TEXTE FOURNI:
Libre comme Brigitte

Libre comme Brigitte
Brigitte © D. Coste

Phénomène de l'année 2011 avec l'album Et vous, tu m'aimes ?, Brigitte, duo composé d'Aurélie Saada et Sylvie Hoarau, avait marqué les esprits par sa légèreté et son ironie carnassière. Forte d'une énergie dansante et encore davantage libérée, Brigitte joue avec A bouche que veux-tu, son destin sous les boules à facettes. Un deuxième opus propice au déhanchement.

Ceux qui ne voyaient en elle qu'un phénomène de mode tendance feu de paille peuvent revoir leur copie. Hors et dans l'air du temps, Brigitte est là pour durer. Elle n'est pas le pur produit de la culture de l'instant. On dit "elle" au singulier parce que ce duo, c'est une vraie entité.

CONSIGNE 1: Dans l'article sur le duo Brigitte, relève tous les noms de personnes, sans compter le nom du duo.
CONSIGNE 2: Poursuis l'article sur le duo Brigitte à partir de sa dernière phrase.

BLOC DE DONNÉES:
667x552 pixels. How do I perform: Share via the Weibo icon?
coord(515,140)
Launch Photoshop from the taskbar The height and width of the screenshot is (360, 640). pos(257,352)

RÉPONSE ATTENDUE 1: D. Coste, Aurélie Saada, Sylvie Hoarau

RÉPONSE ATTENDUE 2:
Dans la foulée de la déferlante d'une reprise "rampe de lancement" (Ma Benz de NTM), d'un premier album à la résonance inespérée (près de 200.000 albums écoulés), d'une longue série de concerts triomphants et d'une Victoire de la musique (Révélation scène) boostante, Aurélie Saada et Sylvie Hoarau n'en finissent pas de savourer le moment présent. État d'esprit aussi palpable dans leur quotidien que sur cette suite discographique.
 
Pour la prise de tête ou la pression d'être attendue au tournant, faudra repasser. Il faut dire que les deux nanas étaient jusqu'alors plus à même, dans leurs projets respectifs, à connaître des déboires qu'à récolter les lauriers. "On ne réalise pas vraiment ce qui nous est arrivé. Quand on a créé ce groupe, on pensait qu'on allait arrêter la musique. On avait l'habitude que les choses ne marchent pas. Qu'est-ce qui nous restait hormis le fait d'être aventureuses et d'explorer ?"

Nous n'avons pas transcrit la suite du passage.